- **Activity**
Below are the records; restate word for word the lines from the first through the one containing "Switch to the Token Unlocks tab", and only those.
━━━
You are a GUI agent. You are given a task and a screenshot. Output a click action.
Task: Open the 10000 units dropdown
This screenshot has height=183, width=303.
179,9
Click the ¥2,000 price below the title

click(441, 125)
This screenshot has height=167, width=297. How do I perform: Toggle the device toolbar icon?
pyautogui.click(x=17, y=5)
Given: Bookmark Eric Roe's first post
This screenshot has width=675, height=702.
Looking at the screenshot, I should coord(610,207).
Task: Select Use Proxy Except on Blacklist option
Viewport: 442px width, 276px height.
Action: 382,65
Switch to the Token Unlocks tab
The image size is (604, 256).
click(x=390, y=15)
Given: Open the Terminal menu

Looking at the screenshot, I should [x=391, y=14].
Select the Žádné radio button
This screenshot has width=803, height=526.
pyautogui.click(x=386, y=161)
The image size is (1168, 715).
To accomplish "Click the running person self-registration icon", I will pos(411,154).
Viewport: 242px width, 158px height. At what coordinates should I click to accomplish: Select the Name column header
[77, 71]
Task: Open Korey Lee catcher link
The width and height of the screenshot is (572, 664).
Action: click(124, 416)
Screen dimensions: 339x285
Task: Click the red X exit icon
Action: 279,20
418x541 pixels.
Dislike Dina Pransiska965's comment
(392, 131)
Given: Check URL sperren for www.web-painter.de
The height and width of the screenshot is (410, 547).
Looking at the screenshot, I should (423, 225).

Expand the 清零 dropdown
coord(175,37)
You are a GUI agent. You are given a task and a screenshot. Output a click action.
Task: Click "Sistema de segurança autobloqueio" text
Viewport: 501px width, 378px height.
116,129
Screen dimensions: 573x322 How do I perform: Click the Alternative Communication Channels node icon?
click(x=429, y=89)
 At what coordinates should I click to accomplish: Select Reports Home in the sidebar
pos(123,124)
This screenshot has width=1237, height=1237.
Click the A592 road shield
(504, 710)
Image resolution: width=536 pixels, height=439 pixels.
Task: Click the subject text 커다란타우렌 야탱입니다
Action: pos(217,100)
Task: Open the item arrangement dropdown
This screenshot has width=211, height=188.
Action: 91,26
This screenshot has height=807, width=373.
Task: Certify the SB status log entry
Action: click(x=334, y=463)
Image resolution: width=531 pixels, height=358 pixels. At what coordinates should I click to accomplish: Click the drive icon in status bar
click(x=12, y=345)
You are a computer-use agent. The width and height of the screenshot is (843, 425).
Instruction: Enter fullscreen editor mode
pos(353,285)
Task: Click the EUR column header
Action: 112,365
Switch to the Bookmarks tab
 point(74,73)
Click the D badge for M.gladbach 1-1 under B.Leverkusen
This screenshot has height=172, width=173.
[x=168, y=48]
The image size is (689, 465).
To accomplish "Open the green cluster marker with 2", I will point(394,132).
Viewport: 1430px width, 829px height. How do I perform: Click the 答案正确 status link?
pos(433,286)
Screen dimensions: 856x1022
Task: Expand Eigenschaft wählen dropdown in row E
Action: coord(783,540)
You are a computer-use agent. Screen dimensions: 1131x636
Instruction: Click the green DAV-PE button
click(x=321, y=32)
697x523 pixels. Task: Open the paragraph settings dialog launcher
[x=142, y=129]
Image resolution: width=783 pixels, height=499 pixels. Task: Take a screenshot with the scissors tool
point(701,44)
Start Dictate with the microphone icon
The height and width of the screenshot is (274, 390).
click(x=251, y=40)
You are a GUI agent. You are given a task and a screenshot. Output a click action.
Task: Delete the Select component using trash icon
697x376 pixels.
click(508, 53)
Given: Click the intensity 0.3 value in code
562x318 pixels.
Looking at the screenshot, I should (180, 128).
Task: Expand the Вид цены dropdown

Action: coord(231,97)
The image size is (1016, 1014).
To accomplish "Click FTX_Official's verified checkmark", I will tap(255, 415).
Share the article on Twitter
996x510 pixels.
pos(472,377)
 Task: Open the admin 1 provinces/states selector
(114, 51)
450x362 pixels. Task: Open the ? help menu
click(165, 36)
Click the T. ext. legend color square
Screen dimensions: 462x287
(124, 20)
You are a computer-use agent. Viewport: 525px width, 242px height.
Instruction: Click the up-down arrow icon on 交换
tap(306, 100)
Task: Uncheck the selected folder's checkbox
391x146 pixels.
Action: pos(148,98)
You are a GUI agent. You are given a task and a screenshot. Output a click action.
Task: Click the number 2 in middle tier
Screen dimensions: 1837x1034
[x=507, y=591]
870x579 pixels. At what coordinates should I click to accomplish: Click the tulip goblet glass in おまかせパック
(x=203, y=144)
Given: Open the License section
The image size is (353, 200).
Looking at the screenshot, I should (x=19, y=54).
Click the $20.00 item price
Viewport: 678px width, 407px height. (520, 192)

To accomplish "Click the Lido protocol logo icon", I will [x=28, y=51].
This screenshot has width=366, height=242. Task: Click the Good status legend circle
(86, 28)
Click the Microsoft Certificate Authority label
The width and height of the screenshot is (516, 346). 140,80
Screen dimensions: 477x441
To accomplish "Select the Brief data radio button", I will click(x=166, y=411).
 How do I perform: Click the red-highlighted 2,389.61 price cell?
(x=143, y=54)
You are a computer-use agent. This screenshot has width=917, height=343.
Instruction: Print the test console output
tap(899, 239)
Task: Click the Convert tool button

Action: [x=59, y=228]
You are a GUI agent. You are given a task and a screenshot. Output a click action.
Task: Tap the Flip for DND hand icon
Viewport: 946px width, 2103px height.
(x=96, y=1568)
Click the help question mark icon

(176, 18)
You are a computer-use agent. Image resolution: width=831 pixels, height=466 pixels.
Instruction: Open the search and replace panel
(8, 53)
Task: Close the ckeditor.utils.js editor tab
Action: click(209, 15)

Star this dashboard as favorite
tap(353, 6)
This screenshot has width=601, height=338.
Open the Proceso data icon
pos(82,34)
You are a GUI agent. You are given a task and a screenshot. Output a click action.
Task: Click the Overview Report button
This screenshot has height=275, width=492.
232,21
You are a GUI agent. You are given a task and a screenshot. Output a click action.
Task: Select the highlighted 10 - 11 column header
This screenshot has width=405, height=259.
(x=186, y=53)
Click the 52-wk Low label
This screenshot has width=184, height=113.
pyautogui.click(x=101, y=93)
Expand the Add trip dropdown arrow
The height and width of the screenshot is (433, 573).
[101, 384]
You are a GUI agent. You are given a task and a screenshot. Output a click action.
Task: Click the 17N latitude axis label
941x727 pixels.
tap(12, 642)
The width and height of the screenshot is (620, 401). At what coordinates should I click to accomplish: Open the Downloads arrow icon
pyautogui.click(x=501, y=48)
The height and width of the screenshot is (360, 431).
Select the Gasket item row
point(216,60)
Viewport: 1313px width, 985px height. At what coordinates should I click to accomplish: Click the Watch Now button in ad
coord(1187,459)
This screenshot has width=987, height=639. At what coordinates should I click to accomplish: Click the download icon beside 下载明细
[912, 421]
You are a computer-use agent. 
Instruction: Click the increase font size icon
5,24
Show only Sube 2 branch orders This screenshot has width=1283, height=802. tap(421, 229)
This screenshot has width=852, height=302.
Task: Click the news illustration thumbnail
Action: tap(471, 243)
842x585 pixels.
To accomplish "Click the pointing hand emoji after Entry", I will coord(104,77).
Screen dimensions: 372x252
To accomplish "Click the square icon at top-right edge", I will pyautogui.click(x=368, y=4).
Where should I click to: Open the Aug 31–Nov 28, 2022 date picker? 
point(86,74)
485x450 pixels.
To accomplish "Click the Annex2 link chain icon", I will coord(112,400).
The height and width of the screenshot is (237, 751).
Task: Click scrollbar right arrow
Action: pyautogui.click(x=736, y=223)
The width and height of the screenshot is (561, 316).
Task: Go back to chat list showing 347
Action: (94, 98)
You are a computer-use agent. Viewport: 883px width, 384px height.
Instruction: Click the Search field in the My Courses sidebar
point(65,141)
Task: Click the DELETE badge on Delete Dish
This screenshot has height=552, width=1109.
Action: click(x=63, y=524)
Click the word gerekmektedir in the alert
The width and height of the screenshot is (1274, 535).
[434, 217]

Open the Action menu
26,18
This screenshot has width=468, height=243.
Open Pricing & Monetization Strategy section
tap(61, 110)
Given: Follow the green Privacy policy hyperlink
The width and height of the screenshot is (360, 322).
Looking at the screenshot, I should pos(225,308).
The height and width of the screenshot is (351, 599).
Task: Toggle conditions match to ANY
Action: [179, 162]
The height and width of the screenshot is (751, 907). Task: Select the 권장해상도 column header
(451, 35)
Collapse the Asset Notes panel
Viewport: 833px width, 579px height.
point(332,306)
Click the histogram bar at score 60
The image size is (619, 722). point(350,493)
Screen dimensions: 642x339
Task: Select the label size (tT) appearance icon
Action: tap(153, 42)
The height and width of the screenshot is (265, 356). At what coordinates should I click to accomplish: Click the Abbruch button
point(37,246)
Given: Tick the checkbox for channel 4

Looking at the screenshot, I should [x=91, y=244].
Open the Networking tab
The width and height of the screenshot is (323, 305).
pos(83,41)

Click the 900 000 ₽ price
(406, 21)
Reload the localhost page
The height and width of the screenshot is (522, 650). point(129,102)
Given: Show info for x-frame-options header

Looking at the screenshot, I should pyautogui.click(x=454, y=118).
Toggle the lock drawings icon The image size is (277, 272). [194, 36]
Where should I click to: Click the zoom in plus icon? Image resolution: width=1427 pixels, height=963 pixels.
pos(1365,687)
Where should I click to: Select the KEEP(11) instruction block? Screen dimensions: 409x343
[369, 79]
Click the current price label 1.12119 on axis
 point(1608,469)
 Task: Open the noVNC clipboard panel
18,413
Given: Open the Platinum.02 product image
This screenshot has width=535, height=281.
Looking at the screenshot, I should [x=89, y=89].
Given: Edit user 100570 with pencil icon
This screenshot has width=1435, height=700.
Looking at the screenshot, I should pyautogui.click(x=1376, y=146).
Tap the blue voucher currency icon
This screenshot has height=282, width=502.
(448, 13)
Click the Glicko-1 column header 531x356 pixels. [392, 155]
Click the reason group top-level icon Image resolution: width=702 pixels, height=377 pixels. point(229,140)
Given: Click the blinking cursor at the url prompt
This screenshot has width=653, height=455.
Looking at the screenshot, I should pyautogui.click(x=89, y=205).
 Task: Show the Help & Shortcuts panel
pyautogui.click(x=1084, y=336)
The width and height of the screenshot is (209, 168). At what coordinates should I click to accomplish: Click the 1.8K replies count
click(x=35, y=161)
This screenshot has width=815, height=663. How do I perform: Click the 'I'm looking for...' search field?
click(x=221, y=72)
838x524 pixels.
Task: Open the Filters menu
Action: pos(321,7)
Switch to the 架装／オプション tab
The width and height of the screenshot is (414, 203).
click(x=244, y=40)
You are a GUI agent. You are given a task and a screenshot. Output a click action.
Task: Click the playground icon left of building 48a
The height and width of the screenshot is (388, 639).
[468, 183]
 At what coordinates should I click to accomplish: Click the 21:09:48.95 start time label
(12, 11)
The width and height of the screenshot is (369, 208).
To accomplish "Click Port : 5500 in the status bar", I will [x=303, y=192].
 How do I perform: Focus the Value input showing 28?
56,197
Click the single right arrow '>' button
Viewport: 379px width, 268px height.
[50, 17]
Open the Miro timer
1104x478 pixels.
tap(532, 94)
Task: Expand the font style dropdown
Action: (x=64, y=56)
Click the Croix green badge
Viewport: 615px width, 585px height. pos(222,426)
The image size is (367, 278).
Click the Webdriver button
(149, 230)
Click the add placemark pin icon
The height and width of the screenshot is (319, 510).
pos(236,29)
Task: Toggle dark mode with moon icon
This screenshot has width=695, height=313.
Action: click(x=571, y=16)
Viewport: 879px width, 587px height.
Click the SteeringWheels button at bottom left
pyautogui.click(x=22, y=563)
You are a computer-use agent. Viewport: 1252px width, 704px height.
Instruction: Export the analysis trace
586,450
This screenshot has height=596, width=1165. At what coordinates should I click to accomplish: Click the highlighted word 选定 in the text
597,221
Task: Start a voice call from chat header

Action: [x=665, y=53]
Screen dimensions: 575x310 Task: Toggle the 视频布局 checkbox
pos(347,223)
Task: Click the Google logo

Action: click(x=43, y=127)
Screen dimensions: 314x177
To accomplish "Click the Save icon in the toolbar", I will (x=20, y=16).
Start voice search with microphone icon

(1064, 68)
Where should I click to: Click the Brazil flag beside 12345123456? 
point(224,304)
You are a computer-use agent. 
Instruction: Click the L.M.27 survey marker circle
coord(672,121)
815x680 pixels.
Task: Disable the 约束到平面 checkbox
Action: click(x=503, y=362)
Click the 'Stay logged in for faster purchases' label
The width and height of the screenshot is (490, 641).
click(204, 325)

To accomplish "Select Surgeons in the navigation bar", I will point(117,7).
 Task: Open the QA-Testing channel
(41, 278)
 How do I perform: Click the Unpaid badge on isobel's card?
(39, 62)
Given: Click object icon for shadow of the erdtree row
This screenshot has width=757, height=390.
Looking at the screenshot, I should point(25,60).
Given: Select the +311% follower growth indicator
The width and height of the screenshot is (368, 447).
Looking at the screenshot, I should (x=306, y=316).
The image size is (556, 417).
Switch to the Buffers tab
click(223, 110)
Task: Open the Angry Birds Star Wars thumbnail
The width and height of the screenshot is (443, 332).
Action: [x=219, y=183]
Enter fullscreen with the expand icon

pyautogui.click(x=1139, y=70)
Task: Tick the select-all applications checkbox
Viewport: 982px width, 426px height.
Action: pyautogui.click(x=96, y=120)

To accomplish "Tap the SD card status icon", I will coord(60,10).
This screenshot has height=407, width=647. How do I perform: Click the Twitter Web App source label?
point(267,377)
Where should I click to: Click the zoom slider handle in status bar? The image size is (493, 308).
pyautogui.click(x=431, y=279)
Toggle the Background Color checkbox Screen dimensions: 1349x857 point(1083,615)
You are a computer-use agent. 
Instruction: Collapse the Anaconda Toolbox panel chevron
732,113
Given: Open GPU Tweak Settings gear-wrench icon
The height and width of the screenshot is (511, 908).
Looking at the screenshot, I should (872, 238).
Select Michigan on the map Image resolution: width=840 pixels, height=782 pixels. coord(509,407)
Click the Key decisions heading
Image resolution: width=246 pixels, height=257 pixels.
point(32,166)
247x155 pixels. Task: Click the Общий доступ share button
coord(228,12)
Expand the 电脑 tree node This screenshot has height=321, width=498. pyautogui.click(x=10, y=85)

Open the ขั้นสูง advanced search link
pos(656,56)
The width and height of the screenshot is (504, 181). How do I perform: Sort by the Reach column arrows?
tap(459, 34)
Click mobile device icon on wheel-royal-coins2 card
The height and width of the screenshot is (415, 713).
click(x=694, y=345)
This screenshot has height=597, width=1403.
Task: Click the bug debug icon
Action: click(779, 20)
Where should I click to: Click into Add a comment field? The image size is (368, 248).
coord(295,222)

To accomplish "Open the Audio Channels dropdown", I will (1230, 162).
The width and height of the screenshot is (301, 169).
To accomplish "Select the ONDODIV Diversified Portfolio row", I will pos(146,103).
━━━
- **Your solution**
You are a GUI agent. You are given a task and a screenshot. Output a click action.
Task: Open the 10000 units dropdown
This screenshot has height=183, width=303.
179,9
Click the ¥2,000 price below the title

click(441, 125)
This screenshot has height=167, width=297. How do I perform: Toggle the device toolbar icon?
pyautogui.click(x=17, y=5)
Given: Bookmark Eric Roe's first post
This screenshot has width=675, height=702.
Looking at the screenshot, I should coord(610,207).
Task: Select Use Proxy Except on Blacklist option
Viewport: 442px width, 276px height.
Action: 382,65
Switch to the Token Unlocks tab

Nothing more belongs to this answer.